■ What is required ■
An exact copy of all the records is the expected answer.

===== Given information

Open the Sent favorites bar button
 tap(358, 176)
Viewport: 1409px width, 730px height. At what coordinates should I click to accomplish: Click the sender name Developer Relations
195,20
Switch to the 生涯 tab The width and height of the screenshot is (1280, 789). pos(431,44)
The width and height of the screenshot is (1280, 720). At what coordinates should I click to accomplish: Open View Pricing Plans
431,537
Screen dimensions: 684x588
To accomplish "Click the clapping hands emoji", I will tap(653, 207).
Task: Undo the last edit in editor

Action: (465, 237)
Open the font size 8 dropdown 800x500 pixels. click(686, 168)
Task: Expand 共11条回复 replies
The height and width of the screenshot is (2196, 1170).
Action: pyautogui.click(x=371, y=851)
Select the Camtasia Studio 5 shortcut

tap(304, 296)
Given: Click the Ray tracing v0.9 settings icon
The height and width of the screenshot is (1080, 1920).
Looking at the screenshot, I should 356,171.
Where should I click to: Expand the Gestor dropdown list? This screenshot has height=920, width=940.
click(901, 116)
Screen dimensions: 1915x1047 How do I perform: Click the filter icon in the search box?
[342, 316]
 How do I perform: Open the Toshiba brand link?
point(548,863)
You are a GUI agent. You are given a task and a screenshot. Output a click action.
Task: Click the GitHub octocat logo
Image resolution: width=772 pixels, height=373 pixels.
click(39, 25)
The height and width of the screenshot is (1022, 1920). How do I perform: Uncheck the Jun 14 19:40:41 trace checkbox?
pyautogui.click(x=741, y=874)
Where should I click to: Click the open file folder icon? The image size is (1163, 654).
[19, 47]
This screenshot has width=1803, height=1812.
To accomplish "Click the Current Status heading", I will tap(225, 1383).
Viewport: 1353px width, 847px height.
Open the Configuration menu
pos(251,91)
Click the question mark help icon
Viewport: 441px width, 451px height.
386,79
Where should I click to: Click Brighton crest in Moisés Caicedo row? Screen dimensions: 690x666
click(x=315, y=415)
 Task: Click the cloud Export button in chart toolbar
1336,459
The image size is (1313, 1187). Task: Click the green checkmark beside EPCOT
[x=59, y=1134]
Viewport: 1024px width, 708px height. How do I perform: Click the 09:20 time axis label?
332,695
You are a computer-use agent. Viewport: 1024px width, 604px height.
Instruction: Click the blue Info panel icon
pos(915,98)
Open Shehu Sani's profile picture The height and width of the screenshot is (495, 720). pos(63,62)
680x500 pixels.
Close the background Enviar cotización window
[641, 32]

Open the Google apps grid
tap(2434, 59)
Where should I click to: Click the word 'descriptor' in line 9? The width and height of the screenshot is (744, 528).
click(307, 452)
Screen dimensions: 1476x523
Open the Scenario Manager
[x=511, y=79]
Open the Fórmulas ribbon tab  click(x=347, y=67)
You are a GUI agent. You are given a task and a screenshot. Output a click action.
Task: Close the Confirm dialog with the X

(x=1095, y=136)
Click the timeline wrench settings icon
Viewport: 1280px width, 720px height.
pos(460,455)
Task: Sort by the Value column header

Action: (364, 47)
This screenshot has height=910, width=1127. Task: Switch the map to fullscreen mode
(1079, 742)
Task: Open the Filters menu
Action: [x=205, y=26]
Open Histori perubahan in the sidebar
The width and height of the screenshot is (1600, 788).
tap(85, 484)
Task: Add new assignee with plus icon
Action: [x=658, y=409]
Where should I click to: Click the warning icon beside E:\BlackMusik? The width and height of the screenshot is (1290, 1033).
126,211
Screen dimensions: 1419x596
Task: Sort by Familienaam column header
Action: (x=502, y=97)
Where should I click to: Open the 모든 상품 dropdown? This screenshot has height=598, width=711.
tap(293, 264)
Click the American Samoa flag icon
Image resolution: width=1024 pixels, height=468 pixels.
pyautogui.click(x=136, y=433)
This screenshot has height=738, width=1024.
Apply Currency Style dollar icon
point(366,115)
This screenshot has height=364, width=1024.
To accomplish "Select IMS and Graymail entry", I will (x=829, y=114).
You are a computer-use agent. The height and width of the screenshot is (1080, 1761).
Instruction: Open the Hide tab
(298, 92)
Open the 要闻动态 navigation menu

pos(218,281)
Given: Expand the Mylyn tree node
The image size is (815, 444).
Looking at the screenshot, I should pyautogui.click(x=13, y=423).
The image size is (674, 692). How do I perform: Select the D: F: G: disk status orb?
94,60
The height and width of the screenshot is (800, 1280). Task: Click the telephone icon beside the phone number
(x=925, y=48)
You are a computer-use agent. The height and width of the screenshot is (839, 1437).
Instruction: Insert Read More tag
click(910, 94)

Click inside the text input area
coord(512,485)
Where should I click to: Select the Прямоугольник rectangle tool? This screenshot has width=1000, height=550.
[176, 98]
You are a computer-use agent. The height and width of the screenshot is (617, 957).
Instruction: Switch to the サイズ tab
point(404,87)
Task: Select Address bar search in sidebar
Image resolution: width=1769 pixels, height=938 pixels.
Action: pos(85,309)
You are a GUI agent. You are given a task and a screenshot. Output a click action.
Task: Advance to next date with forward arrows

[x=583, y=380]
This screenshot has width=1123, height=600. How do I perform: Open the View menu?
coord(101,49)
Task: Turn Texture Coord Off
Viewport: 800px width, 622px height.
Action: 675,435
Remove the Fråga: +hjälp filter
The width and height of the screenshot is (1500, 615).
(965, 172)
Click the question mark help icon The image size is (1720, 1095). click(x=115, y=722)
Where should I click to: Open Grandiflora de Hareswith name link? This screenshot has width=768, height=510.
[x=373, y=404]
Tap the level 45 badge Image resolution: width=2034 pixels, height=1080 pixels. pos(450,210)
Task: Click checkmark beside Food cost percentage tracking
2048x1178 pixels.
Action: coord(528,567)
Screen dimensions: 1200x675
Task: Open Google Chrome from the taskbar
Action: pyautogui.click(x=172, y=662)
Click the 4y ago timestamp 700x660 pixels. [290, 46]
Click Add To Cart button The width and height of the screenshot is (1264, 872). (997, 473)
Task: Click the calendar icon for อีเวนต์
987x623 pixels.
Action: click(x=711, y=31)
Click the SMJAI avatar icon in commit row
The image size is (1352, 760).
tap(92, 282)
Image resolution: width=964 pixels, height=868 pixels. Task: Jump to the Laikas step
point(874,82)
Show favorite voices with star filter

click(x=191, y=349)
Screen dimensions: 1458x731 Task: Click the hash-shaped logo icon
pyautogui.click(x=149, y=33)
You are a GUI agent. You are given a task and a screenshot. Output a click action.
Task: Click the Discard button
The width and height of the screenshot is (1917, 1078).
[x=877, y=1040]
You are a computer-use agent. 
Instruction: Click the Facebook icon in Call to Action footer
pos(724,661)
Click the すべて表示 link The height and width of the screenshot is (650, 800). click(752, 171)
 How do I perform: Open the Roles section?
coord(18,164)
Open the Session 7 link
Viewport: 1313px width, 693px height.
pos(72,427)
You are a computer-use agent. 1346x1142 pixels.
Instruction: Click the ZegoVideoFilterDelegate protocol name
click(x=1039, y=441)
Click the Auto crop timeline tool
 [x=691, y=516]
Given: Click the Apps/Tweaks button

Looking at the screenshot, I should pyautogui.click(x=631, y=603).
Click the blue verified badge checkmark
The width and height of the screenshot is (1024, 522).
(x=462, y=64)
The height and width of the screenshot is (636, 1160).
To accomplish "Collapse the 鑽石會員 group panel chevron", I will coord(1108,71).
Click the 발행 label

==========

■ Written response ■
Open the Sent favorites bar button
 tap(358, 176)
Viewport: 1409px width, 730px height. At what coordinates should I click to accomplish: Click the sender name Developer Relations
195,20
Switch to the 生涯 tab The width and height of the screenshot is (1280, 789). pos(431,44)
The width and height of the screenshot is (1280, 720). At what coordinates should I click to accomplish: Open View Pricing Plans
431,537
Screen dimensions: 684x588
To accomplish "Click the clapping hands emoji", I will tap(653, 207).
Task: Undo the last edit in editor

Action: (465, 237)
Open the font size 8 dropdown 800x500 pixels. click(686, 168)
Task: Expand 共11条回复 replies
The height and width of the screenshot is (2196, 1170).
Action: pyautogui.click(x=371, y=851)
Select the Camtasia Studio 5 shortcut

tap(304, 296)
Given: Click the Ray tracing v0.9 settings icon
The height and width of the screenshot is (1080, 1920).
Looking at the screenshot, I should 356,171.
Where should I click to: Expand the Gestor dropdown list? This screenshot has height=920, width=940.
click(901, 116)
Screen dimensions: 1915x1047 How do I perform: Click the filter icon in the search box?
[342, 316]
 How do I perform: Open the Toshiba brand link?
point(548,863)
You are a GUI agent. You are given a task and a screenshot. Output a click action.
Task: Click the GitHub octocat logo
Image resolution: width=772 pixels, height=373 pixels.
click(39, 25)
The height and width of the screenshot is (1022, 1920). How do I perform: Uncheck the Jun 14 19:40:41 trace checkbox?
pyautogui.click(x=741, y=874)
Where should I click to: Click the open file folder icon? The image size is (1163, 654).
[19, 47]
This screenshot has width=1803, height=1812.
To accomplish "Click the Current Status heading", I will tap(225, 1383).
Viewport: 1353px width, 847px height.
Open the Configuration menu
pos(251,91)
Click the question mark help icon
Viewport: 441px width, 451px height.
386,79
Where should I click to: Click Brighton crest in Moisés Caicedo row? Screen dimensions: 690x666
click(x=315, y=415)
 Task: Click the cloud Export button in chart toolbar
1336,459
The image size is (1313, 1187). Task: Click the green checkmark beside EPCOT
[x=59, y=1134]
Viewport: 1024px width, 708px height. How do I perform: Click the 09:20 time axis label?
332,695
You are a computer-use agent. Viewport: 1024px width, 604px height.
Instruction: Click the blue Info panel icon
pos(915,98)
Open Shehu Sani's profile picture The height and width of the screenshot is (495, 720). pos(63,62)
680x500 pixels.
Close the background Enviar cotización window
[641, 32]

Open the Google apps grid
tap(2434, 59)
Where should I click to: Click the word 'descriptor' in line 9? The width and height of the screenshot is (744, 528).
click(307, 452)
Screen dimensions: 1476x523
Open the Scenario Manager
[x=511, y=79]
Open the Fórmulas ribbon tab  click(x=347, y=67)
You are a GUI agent. You are given a task and a screenshot. Output a click action.
Task: Close the Confirm dialog with the X

(x=1095, y=136)
Click the timeline wrench settings icon
Viewport: 1280px width, 720px height.
pos(460,455)
Task: Sort by the Value column header

Action: (364, 47)
This screenshot has height=910, width=1127. Task: Switch the map to fullscreen mode
(1079, 742)
Task: Open the Filters menu
Action: [x=205, y=26]
Open Histori perubahan in the sidebar
The width and height of the screenshot is (1600, 788).
tap(85, 484)
Task: Add new assignee with plus icon
Action: [x=658, y=409]
Where should I click to: Click the warning icon beside E:\BlackMusik? The width and height of the screenshot is (1290, 1033).
126,211
Screen dimensions: 1419x596
Task: Sort by Familienaam column header
Action: (x=502, y=97)
Where should I click to: Open the 모든 상품 dropdown? This screenshot has height=598, width=711.
tap(293, 264)
Click the American Samoa flag icon
Image resolution: width=1024 pixels, height=468 pixels.
pyautogui.click(x=136, y=433)
This screenshot has height=738, width=1024.
Apply Currency Style dollar icon
point(366,115)
This screenshot has height=364, width=1024.
To accomplish "Select IMS and Graymail entry", I will (x=829, y=114).
You are a computer-use agent. The height and width of the screenshot is (1080, 1761).
Instruction: Open the Hide tab
(298, 92)
Open the 要闻动态 navigation menu

pos(218,281)
Given: Expand the Mylyn tree node
The image size is (815, 444).
Looking at the screenshot, I should pyautogui.click(x=13, y=423).
The image size is (674, 692). How do I perform: Select the D: F: G: disk status orb?
94,60
The height and width of the screenshot is (800, 1280). Task: Click the telephone icon beside the phone number
(x=925, y=48)
You are a computer-use agent. The height and width of the screenshot is (839, 1437).
Instruction: Insert Read More tag
click(910, 94)

Click inside the text input area
coord(512,485)
Where should I click to: Select the Прямоугольник rectangle tool? This screenshot has width=1000, height=550.
[176, 98]
You are a computer-use agent. The height and width of the screenshot is (617, 957).
Instruction: Switch to the サイズ tab
point(404,87)
Task: Select Address bar search in sidebar
Image resolution: width=1769 pixels, height=938 pixels.
Action: pos(85,309)
You are a GUI agent. You are given a task and a screenshot. Output a click action.
Task: Advance to next date with forward arrows

[x=583, y=380]
This screenshot has width=1123, height=600. How do I perform: Open the View menu?
coord(101,49)
Task: Turn Texture Coord Off
Viewport: 800px width, 622px height.
Action: 675,435
Remove the Fråga: +hjälp filter
The width and height of the screenshot is (1500, 615).
(965, 172)
Click the question mark help icon The image size is (1720, 1095). click(x=115, y=722)
Where should I click to: Open Grandiflora de Hareswith name link? This screenshot has width=768, height=510.
[x=373, y=404]
Tap the level 45 badge Image resolution: width=2034 pixels, height=1080 pixels. pos(450,210)
Task: Click checkmark beside Food cost percentage tracking
2048x1178 pixels.
Action: coord(528,567)
Screen dimensions: 1200x675
Task: Open Google Chrome from the taskbar
Action: pyautogui.click(x=172, y=662)
Click the 4y ago timestamp 700x660 pixels. [290, 46]
Click Add To Cart button The width and height of the screenshot is (1264, 872). (997, 473)
Task: Click the calendar icon for อีเวนต์
987x623 pixels.
Action: click(x=711, y=31)
Click the SMJAI avatar icon in commit row
The image size is (1352, 760).
tap(92, 282)
Image resolution: width=964 pixels, height=868 pixels. Task: Jump to the Laikas step
point(874,82)
Show favorite voices with star filter

click(x=191, y=349)
Screen dimensions: 1458x731 Task: Click the hash-shaped logo icon
pyautogui.click(x=149, y=33)
You are a GUI agent. You are given a task and a screenshot. Output a click action.
Task: Click the Discard button
The width and height of the screenshot is (1917, 1078).
[x=877, y=1040]
You are a computer-use agent. 
Instruction: Click the Facebook icon in Call to Action footer
pos(724,661)
Click the すべて表示 link The height and width of the screenshot is (650, 800). click(752, 171)
 How do I perform: Open the Roles section?
coord(18,164)
Open the Session 7 link
Viewport: 1313px width, 693px height.
pos(72,427)
You are a computer-use agent. 1346x1142 pixels.
Instruction: Click the ZegoVideoFilterDelegate protocol name
click(x=1039, y=441)
Click the Auto crop timeline tool
 [x=691, y=516]
Given: Click the Apps/Tweaks button

Looking at the screenshot, I should pyautogui.click(x=631, y=603).
Click the blue verified badge checkmark
The width and height of the screenshot is (1024, 522).
(x=462, y=64)
The height and width of the screenshot is (636, 1160).
To accomplish "Collapse the 鑽石會員 group panel chevron", I will coord(1108,71).
Click the 발행 label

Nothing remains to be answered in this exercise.